Extract provided:
★ ★ ★ ★

# Validators

Validators in Penumbra undergo various transitions depending on chain activity.

                                       ┌ ─ ─ ─ ─ ┐
Genesis
│Validator│
─ ─ ─ ─ ─
│
│
┌ ─ ─ ─ ─ ─ ─ ─ ─                           ▼
Validator    │      ┏━━━━━━━━┓      ╔══════╗      ┏━━━━━━━┓
│   Definition    ─────▶┃Inactive┃─────▶║Active║─────▶┃Slashed┃
(in transaction)│      ┗━━━━━━━━┛      ╚══════╝      ┗━━━━━━━┛
└ ─ ─ ─ ─ ─ ─ ─ ─            ▲              ▲             ▲
│              │             │
│              ▼             │
│         ╔═════════╗        │
└─────────║Unbonding║────────┘
╚═════════╝


Single lines represent unbonded stake, and double lines represent bonded stake.

★ ★ ★ ★

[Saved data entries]
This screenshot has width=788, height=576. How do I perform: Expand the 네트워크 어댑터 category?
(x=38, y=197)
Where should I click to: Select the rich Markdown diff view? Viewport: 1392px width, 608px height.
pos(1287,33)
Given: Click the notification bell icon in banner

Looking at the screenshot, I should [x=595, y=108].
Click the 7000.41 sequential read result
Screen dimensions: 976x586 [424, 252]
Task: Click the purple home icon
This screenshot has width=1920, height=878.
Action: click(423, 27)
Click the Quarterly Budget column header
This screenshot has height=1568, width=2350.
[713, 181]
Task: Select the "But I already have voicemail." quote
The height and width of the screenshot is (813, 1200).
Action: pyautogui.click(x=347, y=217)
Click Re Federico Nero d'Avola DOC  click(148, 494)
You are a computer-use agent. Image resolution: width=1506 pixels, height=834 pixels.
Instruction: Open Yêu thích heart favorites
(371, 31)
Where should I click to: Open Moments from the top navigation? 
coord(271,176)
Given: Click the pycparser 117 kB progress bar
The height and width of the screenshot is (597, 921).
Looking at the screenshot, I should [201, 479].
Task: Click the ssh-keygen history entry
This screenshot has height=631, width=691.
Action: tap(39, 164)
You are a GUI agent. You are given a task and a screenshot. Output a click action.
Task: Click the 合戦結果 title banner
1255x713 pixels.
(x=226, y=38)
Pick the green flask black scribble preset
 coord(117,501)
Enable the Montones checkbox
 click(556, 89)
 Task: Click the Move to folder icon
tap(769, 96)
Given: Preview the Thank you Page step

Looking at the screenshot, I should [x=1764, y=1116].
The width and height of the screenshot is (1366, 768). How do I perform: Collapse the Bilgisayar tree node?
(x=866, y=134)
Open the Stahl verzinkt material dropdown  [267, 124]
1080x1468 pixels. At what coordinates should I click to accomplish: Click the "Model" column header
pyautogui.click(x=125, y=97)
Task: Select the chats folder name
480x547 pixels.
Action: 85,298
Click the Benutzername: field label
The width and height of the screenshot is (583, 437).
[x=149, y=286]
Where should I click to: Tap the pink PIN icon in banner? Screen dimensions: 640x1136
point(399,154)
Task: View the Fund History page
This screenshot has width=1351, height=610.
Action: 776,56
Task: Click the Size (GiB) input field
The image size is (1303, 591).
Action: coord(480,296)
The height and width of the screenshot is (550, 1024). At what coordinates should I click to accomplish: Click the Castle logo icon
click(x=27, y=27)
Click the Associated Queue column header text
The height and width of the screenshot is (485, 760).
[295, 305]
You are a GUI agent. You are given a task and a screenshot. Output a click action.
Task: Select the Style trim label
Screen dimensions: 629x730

★ ★ ★ ★

To do:
• a. According to the Penumbra validators text, what do double lines in the diagram represent?
• b. Extend the Penumbra validators text, picking up after its last sentence.

Exercise answers:
• a. Bonded stake.

• b.
Validators become known to the chain either at genesis, or by means of a transaction with a ValidatorDefinition action in them. Validators transition through four states:

• Inactive, where the validator is not part of the consensus set, the stake in the validator’s delegation pool is not bonded;
• Active, where the validator is part of the consensus set, and the stake in the validator’s delegation pool is bonded;
• Unbonding, where the validator is not part of the consensus set, but the stake in the validator’s delegation pool is still bonded;
• Slashed, where the validator is not part of the consensus set, and the stake in the validator’s delegation pool is not bonded.

Validators specified in the genesis config begin in the active state, with whatever stake was allocated to their delegation pool at genesis. Otherwise, validators begin in the inactive state, with no stake in their delegation pool. At this point, the validator is known to the chain, and stake can be contributed to its delegation pool. Stake contributed to an inactive validator’s delegation pool does not earn rewards (the validator’s rates are held constant), but it is also not bonded, so undelegations are effective immediately, with no unbonding period and no output quarantine.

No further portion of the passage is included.